The exam consists of a project and an oral discussion. The project is assigned by the teacher and concerns the design of a multimodal interactive system for a specific application. It may include the development of software modules for audio and video processing aiming at contributing to the analysis of the behavior of the users, a deeper analysis of specific topics presented during the lectures by means of a targeted bibliographical search, the analysis of existing solutions, including testing and assessment of algorithms and their performances. The oral discussion consists of the presentation of the results of the project and may also include questions on topics addressed during the lectures.

Assessment methods

The project aims at assessing the extent to which the student is able to analyze a case study, to evaluate the opportunity of developing a multimodal interactive systems in such a context, to design a multimodal interactive system, and to apply the technologies presented during the lectures. The oral discussion aims at assessing the extent to which the student knows and understands the foundational theoretical aspects of multimodal systems (motivations, logical architectures, and guidelines for design and development) as well as the student’s understanding of the major data acquisition devices and of the techniques for representation and automated analysis of the behavior of the users.

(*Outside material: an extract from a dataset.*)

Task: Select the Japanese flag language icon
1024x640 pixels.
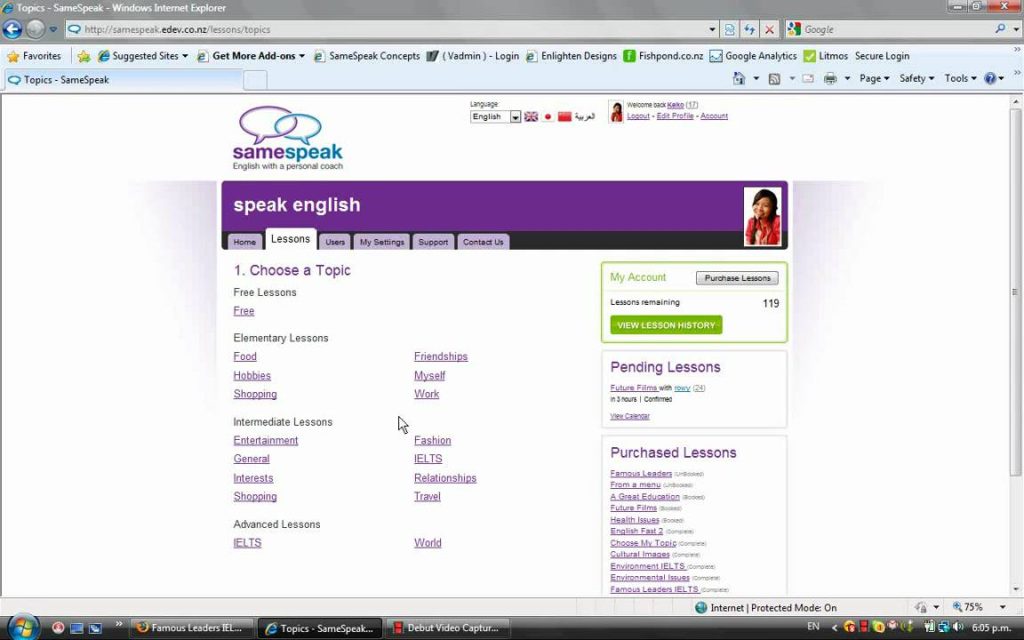Action: 548,117
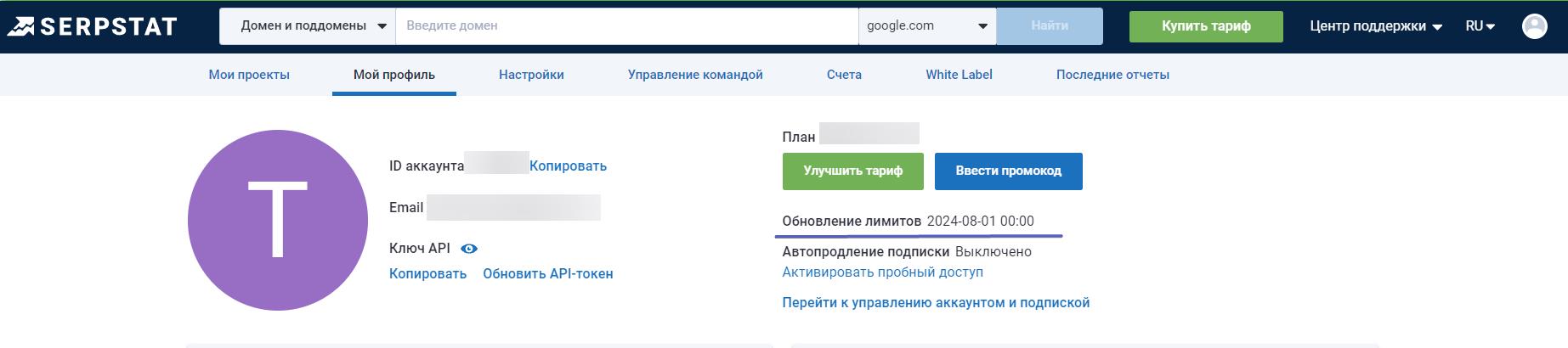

The teacher will assess the quality of the project and of the presentation of the results, the capability of critical reasoning on the developed project, the correct use of specialized lexicon, the deepness of the student’s knowledge and understanding of the topics addressed in the course, and the capability of presenting such a content properly.

FURTHER INFORMATION

Master theses are available concerning the topics presented in the course and addressing the design and development of multimodal interactive systems in areas of interest for the scientific and technological research carried out at the Casa Paganini – InfoMus research center of DIBRIS – University of Genoa (www.casapaganini.org). For students that are interested in a master thesis on these topics, the course provides the theoretical and practical knowledge, which is needed to carry out the work in the thesis.